A couple things to note here:

The placement of the - parameter matters here. I’m used to placing it at the end of the parameter list, but that didn’t work. The llm embed-multi docs suggest that --input is equivalent, but I think that’s a docs bug (the parameter doesn’t seem to exist in the released code).
I’m using locally-run model to generate the embeddings. This is very cool!

In particular, llm embed-multi takes one JSON doc per line, expecting id/content keys, and “indexes” those into a database of document/embedding rows. (If you’re thinking “hey, it’s SQLite, that has full search, why not both: yes, me too, that’s what I’m hoping to accomplish next!)

I probably could have just built this by iterating on shell commands, but I like editing with a full-blown editor and don’t particularly want to practice at using the zsh builtin editor. 🤷🏻‍♂️

Load, of a sort

Once that script finishes (it takes a few moments to generate all the embeddings), querying for documents similar to a query text is also straightforward:

# Query the embeddings and pretty display the results
# query.sh
# ./query.sh "What is good in life?"
query=$1

llm similar journals \
  --number 3 \
  --content "$query" |
  jq -r -c '.content' | # [1]
  mdcat # [2]

Of note, two things that probably should have been more obvious to me:

I don’t need to write a for-loop in shell to handle the output of llm similar; jq basically has an option for that
Pretty-printing Markdown to a terminal is trivial after brew install mdcat

I didn’t go too far into clustering, which also boils down to one command: llm cluster journals 10. I hit a hiccup wherein I couldn’t run a model like LLaMa2 or an even smaller one because of issues with my installation.

Things I learned!

jq is very good on its own!
- and has been for years, probably!
- using a copilot to help me take the first step with syntax using my own data is the epiphany here
llm is quite good, doubly so with its growing ecosystem of plugins
- if I were happier with using shells, I could have done all of this in a couple relatively simple commands
- it provides an adapter layer that makes it possible to start experimenting/developing against usage-priced APIs and switch to running models/APIs locally when you get serious
it’s feasible to do some kinds of LLM work on your own computer
- in particular, if you don’t mind trading your own time getting your installation right to gain independence from API vendors and usage-based pricing

Mission complete: I have a queryable index of document vectors I can experiment with for searching, clustering, and building applications on top of my journals.

September 3, 2023

Building a language model from scratch, from a tutorial

I’m working from Brian Kitano’s Llama from scratch (or how to implement a paper without crying).
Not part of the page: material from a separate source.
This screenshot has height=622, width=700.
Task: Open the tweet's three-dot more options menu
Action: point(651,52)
It’s very deep, so I probably won’t make it all the way through the long-weekend I’ve allocated for it.

I’ve skimmed the paper, but didn’t pay extremely close attention to the implementation details. But the tutorial provides breadcrumbs into the deeply math-y bits. No problems here.

I noticed that there are Ruby bindings for most of these ML libraries and was tempted to try implementing it in the language I love. But I would rather not get mired in looking up docs or translating across languages/APIs. And, I want to get more familiar with Python (after almost twenty years of not using it).
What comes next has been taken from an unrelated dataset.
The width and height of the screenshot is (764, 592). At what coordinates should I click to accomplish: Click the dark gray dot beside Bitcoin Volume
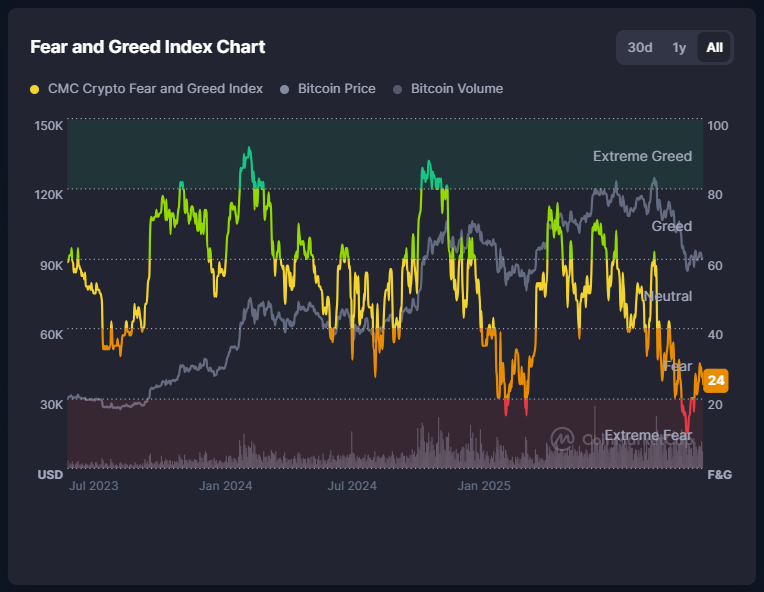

I started off trying to implement this like a Linux veteran would, as a basic CLI program. Nonetheless I switched over to Jupyter as it looks like part of building models is analyzing plots and that’s not going to go well on a CLI. And, so I’m not swimming upstream so much.

Per an idea from Making Large Language Models work for you, I’m frequently using ChatGPT to quickly understand the PyTorch neural network APIs in context. Normally, I’d go on a time-consuming side-quest getting up to speed on an unfamiliar ecosystem. ChatGPT is reducing that from hours and possibly a blocker to a few minutes. Highly recommend reading those slides and trying a few of the ideas in your daily work.